━━ SUPPLIED DATA

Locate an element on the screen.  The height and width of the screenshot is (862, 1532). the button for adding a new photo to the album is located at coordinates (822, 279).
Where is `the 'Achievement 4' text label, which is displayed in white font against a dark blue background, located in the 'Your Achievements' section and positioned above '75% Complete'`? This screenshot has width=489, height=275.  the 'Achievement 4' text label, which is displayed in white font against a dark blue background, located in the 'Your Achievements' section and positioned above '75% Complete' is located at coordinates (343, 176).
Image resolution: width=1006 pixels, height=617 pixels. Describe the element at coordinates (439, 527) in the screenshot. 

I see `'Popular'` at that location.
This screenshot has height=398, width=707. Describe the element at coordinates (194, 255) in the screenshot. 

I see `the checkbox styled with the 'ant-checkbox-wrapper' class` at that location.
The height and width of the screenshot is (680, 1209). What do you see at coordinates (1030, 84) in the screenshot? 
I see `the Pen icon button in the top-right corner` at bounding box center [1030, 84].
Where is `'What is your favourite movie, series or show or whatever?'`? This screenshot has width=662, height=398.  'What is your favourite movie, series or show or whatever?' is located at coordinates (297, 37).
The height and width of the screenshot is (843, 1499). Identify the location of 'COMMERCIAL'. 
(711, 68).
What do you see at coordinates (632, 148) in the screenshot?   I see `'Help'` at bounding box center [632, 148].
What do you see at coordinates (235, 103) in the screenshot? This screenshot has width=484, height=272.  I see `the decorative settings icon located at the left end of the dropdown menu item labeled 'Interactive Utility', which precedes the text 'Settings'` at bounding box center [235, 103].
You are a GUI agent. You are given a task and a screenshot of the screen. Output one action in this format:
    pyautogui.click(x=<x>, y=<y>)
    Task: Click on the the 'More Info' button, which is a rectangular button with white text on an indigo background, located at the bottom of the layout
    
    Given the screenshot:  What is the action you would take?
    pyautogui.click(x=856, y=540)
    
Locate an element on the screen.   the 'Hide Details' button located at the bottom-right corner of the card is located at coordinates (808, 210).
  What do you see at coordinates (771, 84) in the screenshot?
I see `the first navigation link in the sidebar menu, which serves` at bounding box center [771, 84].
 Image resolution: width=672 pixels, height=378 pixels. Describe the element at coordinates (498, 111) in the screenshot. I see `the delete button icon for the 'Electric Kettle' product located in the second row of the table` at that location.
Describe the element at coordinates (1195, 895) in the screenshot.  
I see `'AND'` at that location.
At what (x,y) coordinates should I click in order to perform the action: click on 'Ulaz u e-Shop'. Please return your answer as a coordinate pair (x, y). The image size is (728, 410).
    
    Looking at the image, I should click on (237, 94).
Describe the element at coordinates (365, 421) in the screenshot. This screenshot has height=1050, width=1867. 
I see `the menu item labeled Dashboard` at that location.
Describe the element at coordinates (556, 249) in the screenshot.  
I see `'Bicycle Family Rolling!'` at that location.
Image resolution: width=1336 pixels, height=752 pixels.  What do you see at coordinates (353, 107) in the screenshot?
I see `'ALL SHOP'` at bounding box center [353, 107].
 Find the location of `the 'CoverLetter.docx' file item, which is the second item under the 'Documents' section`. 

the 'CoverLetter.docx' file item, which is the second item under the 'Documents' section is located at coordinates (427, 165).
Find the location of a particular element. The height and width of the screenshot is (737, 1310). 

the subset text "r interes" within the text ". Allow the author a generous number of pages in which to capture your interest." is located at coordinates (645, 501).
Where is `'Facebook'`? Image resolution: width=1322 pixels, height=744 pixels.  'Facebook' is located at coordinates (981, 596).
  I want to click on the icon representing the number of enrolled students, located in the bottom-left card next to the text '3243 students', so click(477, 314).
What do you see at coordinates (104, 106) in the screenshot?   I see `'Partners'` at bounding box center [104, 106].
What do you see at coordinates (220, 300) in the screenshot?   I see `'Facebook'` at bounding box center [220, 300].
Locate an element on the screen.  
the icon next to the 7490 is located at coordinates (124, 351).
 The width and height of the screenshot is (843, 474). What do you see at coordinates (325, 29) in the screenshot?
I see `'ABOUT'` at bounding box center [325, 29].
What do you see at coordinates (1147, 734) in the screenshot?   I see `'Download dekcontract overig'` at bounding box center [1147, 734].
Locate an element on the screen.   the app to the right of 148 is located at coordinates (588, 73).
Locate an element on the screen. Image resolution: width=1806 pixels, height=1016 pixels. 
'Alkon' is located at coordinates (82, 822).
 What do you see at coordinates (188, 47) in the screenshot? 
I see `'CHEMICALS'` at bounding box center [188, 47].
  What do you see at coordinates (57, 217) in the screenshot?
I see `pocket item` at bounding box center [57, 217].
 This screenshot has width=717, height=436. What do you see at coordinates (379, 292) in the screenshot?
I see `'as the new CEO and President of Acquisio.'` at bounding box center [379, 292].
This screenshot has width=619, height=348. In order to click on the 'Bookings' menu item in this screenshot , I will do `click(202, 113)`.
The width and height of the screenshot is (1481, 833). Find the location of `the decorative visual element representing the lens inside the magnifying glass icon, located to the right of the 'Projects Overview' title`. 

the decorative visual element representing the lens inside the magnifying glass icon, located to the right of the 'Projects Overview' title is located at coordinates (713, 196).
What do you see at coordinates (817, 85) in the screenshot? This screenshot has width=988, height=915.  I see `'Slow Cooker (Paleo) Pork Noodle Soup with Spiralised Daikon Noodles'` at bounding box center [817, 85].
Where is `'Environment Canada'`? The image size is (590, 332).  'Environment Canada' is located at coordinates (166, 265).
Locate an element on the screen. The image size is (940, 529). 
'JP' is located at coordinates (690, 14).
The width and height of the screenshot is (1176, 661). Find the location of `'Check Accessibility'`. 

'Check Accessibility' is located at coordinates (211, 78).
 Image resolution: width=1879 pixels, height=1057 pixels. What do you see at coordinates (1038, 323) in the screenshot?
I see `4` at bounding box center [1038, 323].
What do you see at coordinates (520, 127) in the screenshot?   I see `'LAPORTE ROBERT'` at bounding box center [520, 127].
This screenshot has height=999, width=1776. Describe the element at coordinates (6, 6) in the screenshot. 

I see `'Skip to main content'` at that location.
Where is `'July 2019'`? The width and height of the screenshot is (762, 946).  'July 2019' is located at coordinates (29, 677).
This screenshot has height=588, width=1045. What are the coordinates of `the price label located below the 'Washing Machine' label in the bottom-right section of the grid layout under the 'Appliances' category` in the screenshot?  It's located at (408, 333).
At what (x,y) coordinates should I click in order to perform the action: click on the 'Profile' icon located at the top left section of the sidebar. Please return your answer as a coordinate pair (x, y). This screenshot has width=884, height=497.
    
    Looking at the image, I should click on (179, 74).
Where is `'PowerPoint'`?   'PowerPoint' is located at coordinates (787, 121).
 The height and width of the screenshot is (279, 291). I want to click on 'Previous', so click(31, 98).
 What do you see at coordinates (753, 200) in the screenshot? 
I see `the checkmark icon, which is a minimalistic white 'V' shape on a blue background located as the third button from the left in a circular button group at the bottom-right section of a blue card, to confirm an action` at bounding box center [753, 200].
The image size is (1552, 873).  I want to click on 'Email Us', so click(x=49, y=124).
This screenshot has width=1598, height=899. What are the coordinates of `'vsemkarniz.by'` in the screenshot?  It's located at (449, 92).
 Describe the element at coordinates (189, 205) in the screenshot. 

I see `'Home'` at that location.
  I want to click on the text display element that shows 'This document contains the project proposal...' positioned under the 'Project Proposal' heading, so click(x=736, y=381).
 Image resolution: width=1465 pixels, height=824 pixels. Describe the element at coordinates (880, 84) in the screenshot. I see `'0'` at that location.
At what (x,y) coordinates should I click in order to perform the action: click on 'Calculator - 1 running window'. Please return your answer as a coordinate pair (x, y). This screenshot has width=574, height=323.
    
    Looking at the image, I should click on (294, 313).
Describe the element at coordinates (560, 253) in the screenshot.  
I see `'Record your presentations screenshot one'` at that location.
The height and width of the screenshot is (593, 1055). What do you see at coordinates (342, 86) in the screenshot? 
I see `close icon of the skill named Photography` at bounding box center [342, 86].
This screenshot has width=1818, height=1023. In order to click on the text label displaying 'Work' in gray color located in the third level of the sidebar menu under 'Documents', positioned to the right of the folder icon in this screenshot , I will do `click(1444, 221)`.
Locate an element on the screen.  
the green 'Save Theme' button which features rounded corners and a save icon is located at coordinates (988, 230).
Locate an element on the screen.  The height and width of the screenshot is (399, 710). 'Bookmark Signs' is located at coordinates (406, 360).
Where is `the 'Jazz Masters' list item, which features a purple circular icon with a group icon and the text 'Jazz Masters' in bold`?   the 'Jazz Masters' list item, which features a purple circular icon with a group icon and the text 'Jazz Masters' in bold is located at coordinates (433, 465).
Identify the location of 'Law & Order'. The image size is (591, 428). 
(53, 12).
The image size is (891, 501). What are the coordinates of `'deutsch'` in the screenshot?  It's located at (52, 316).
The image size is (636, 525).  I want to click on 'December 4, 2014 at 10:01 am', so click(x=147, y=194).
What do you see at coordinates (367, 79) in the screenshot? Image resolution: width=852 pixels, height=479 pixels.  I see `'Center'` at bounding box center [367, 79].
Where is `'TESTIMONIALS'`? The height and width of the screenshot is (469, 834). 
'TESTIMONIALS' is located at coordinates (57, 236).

━━━━

> [PROBLEM STATEMENT]:
Give the stretch from the line that contains "What do you see at coordinates (817, 85)" through the line that contains "center [1038, 323]." again, swapping "image size" for "display size" and leaving everything else unchanged.

> [FINISHED EXERCISE]:
What do you see at coordinates (817, 85) in the screenshot? This screenshot has width=988, height=915.  I see `'Slow Cooker (Paleo) Pork Noodle Soup with Spiralised Daikon Noodles'` at bounding box center [817, 85].
Where is `'Environment Canada'`? The display size is (590, 332).  'Environment Canada' is located at coordinates (166, 265).
Locate an element on the screen. The display size is (940, 529). 
'JP' is located at coordinates (690, 14).
The width and height of the screenshot is (1176, 661). Find the location of `'Check Accessibility'`. 

'Check Accessibility' is located at coordinates (211, 78).
 Image resolution: width=1879 pixels, height=1057 pixels. What do you see at coordinates (1038, 323) in the screenshot?
I see `4` at bounding box center [1038, 323].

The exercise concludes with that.